Since its founding in 2001, 361 Capital has focused exclusively on alternative investments. In 2009, when Florence bought a controlling interest in 361 Capital, he helped transform the company into an “alternatives mutual fund company.”
The firm’s strategy evolved away from hedge funds and LPs to focus exclusively on creating liquid alternative investment solutions. The firm now offers five single-manager alternative mutual funds, including managed futures, global counter-trend, long/short equity, and macro mutual funds.
At the end of March, the firm launched its fifth mutual fund.
The Denver-based firm now has roughly $1.3 billion in assets under management and works with more than 1,000 investment advisory teams.

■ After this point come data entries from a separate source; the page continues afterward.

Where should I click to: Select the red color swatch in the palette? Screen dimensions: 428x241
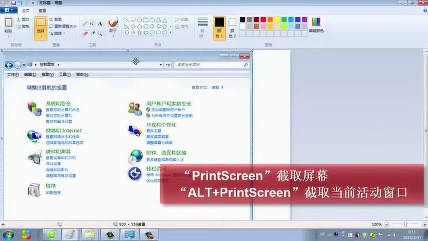[262, 19]
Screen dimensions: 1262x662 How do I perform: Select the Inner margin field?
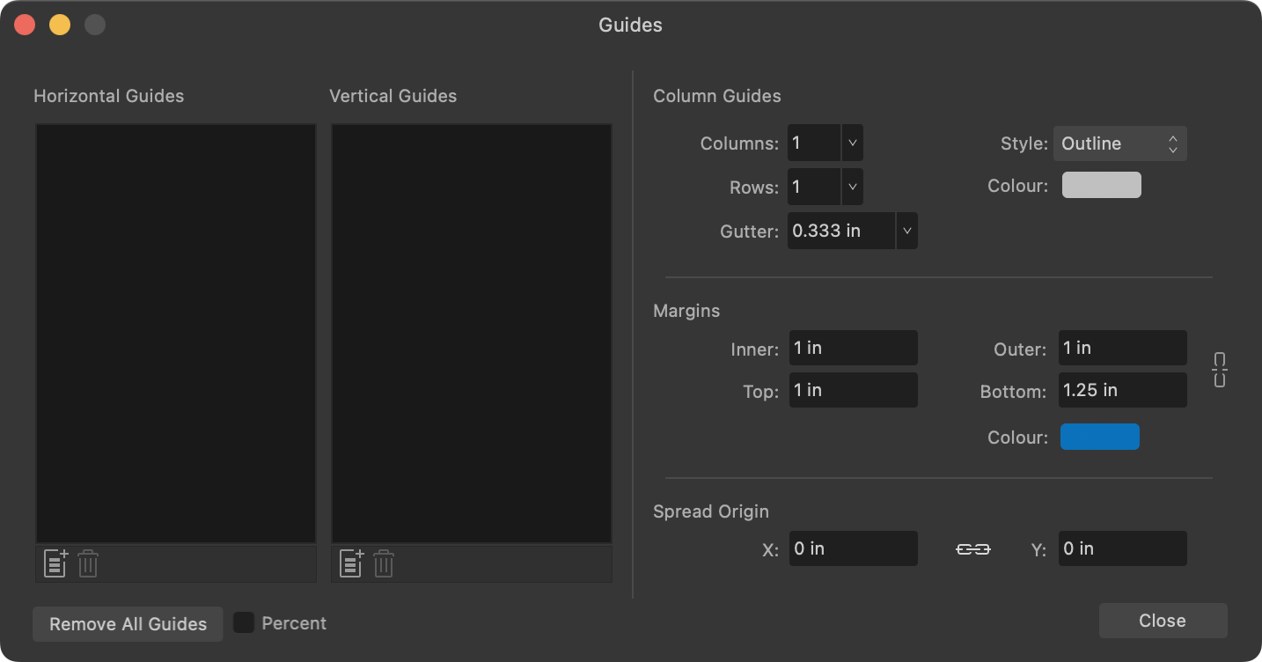click(853, 348)

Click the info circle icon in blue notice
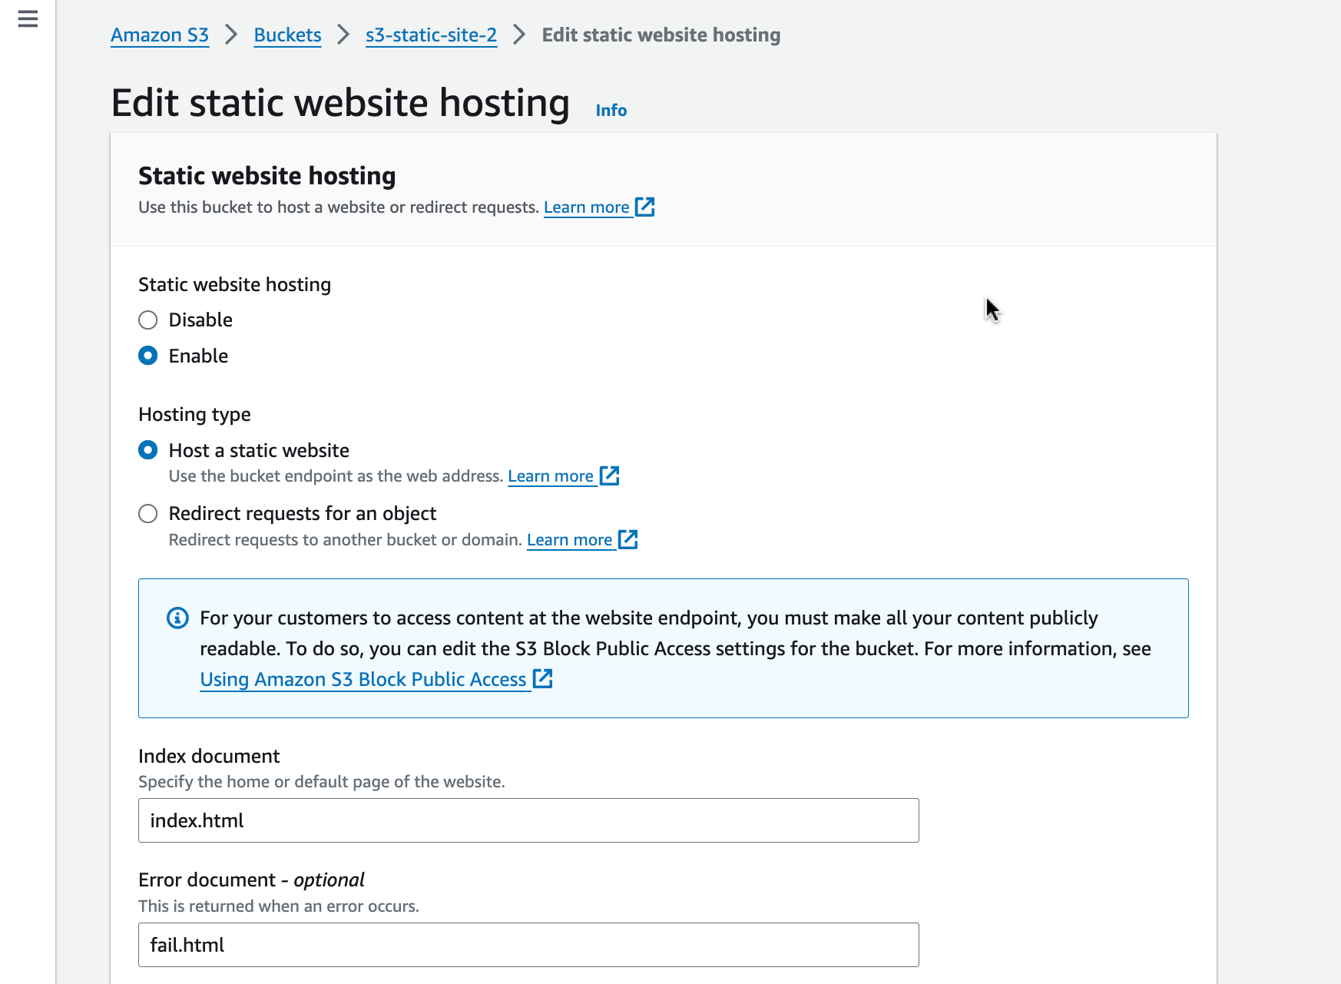(177, 618)
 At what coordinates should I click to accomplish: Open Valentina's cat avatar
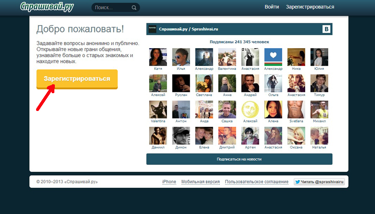158,110
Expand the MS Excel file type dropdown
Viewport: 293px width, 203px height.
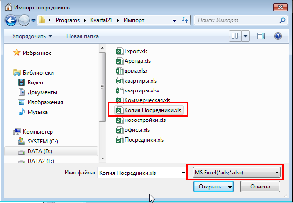[x=277, y=173]
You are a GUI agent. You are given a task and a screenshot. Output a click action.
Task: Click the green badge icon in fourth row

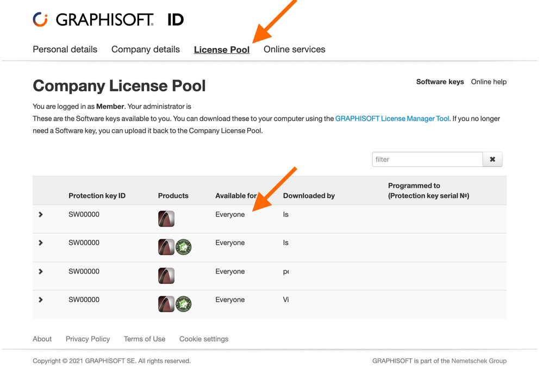point(184,304)
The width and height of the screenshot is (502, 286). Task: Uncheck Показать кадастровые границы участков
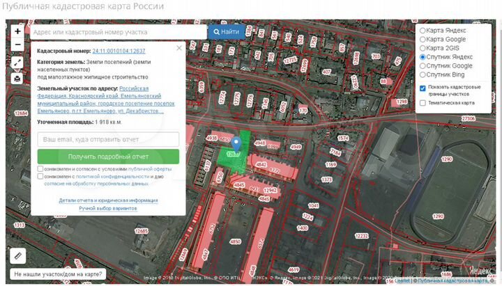pos(423,88)
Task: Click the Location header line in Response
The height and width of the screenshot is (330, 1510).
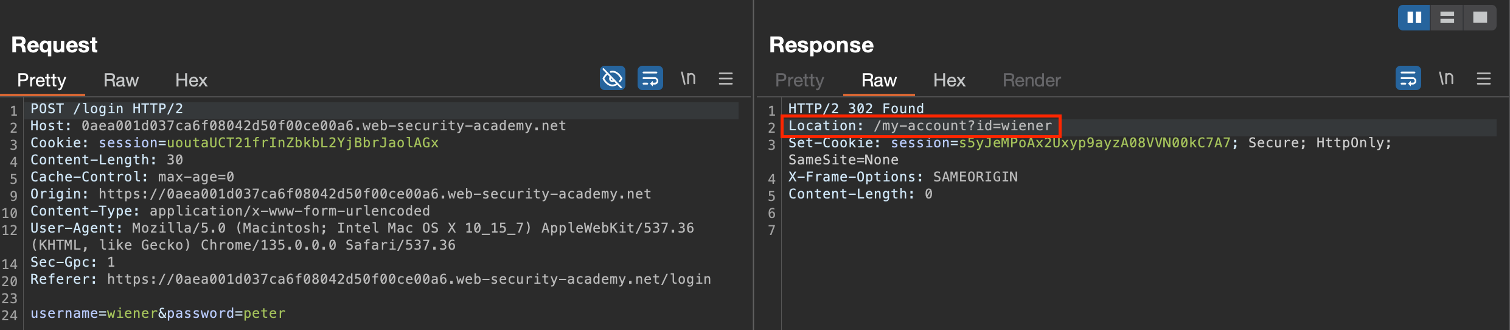Action: coord(920,126)
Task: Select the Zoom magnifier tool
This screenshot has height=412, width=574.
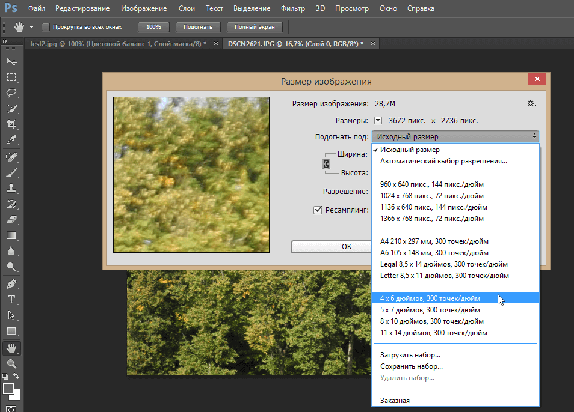Action: click(x=11, y=363)
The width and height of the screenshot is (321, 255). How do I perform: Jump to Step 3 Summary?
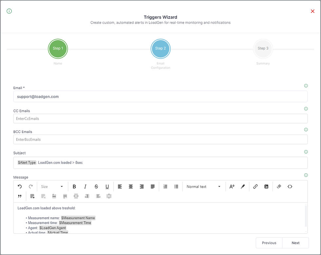coord(263,48)
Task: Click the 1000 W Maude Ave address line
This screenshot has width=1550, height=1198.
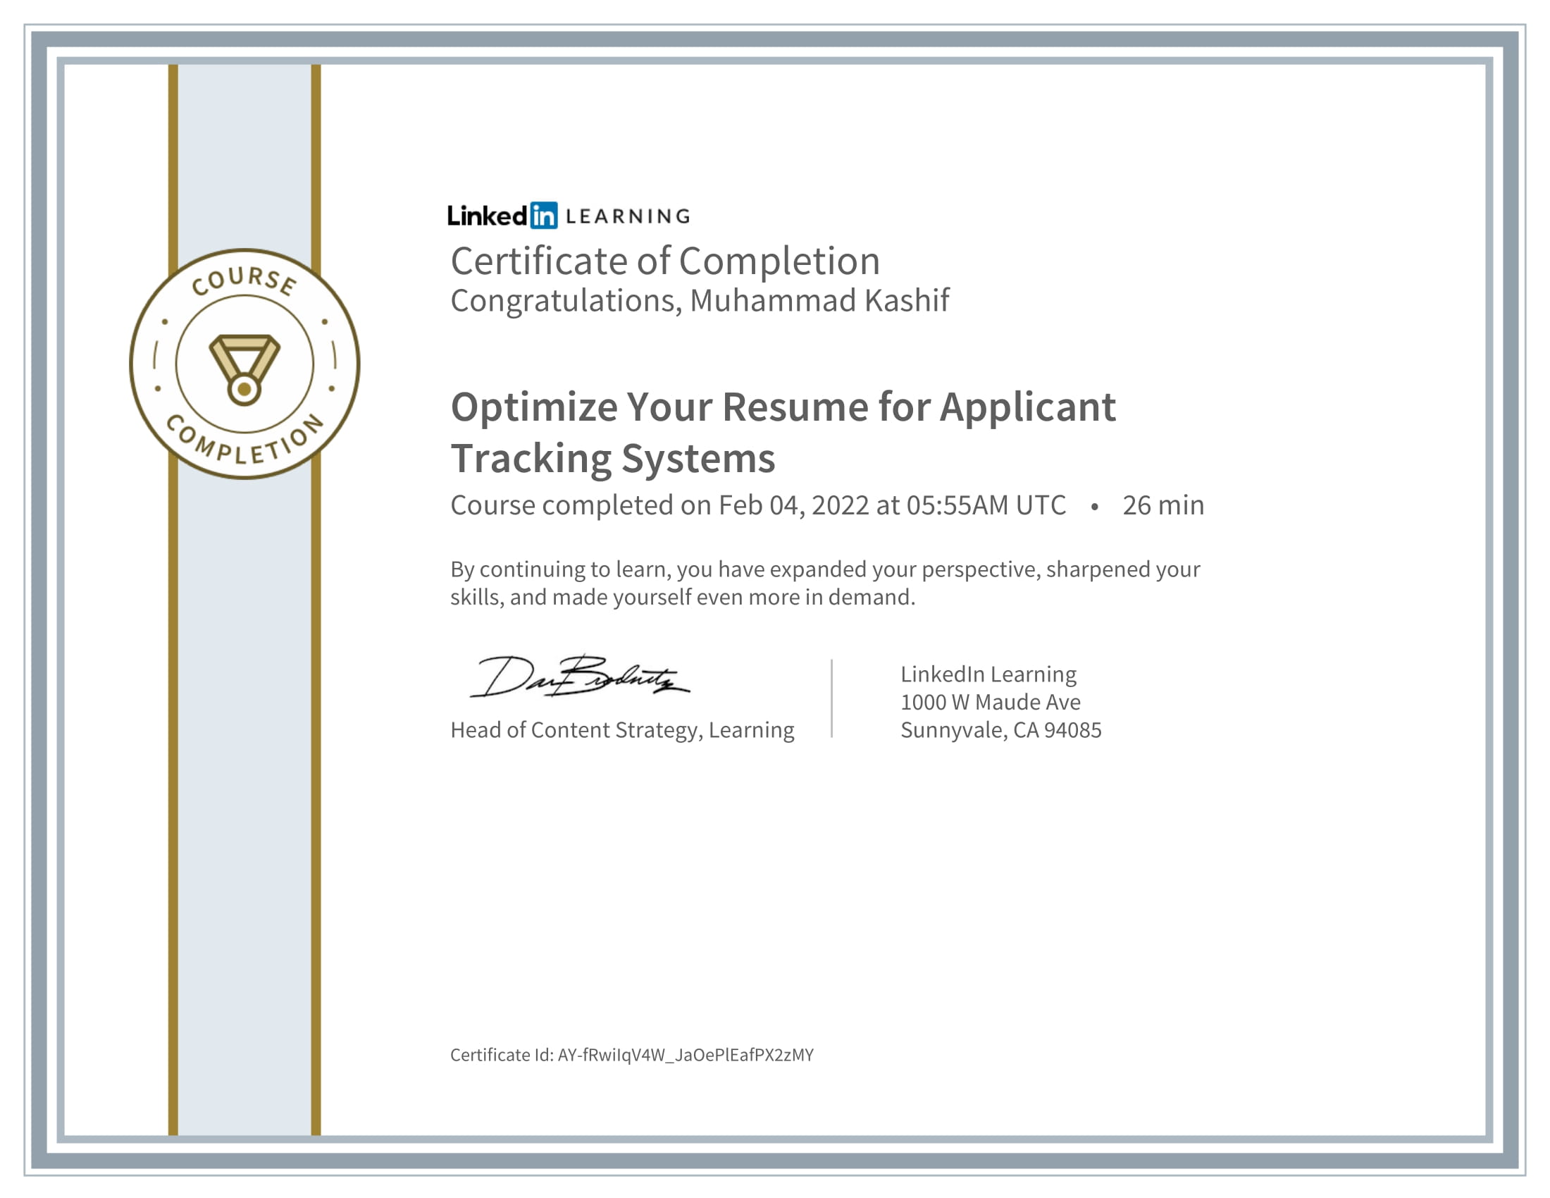Action: click(990, 702)
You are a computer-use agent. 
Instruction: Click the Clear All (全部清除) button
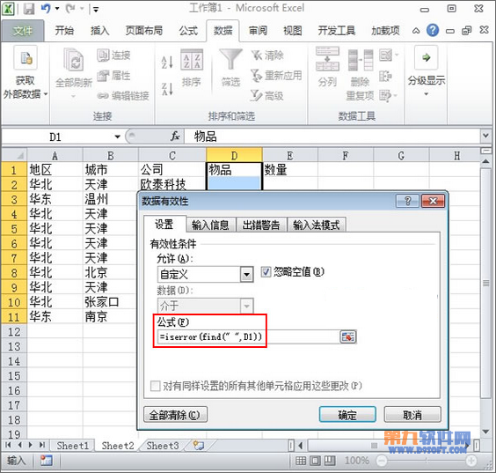[175, 415]
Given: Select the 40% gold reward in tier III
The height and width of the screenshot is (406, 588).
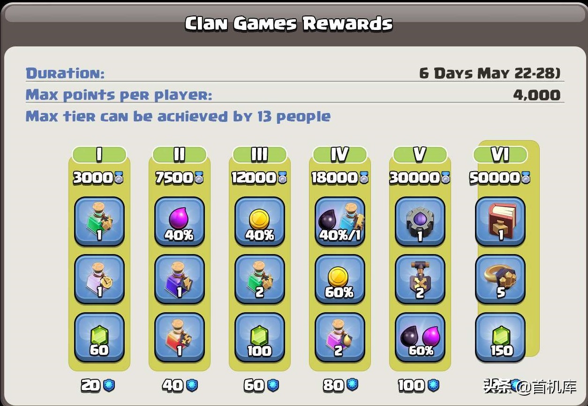Looking at the screenshot, I should [260, 222].
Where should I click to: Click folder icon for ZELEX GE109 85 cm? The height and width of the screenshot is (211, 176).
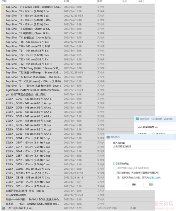3,182
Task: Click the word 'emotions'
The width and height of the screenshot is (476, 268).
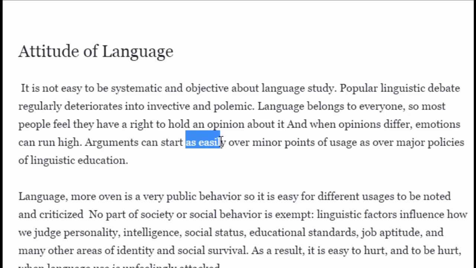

“What we’ve put together and will continue to grow is an interesting collection of alternative mutual funds that appropriately fit within an advisor’s portfolio, where they’re looking for things like lower correlation to the equity markets, better diversification, things like that, better risk return characteristics,” Florence told ThinkAdvisor.
Dan Cascarano, vice president of national accounts and institutional sales at 361 Capital, told ThinkAdvisor that he sees the trend into liquid alternatives by various institutional allocators is “in early innings.”
“You’ve see in the liquid alternative space, the sort of growth in the space over the last five years, has resulted in higher quality managers and a collapse in the performance gap between more restrictive vehicles and daily liquidity vehicles,” Cascarano said. “It’s starting to make a lot more sense for these entities to think about allocating.”
During a visit to ThinkAdvisor’s office, Florence discussed three areas in the alternatives space where he sees growth and opportunity.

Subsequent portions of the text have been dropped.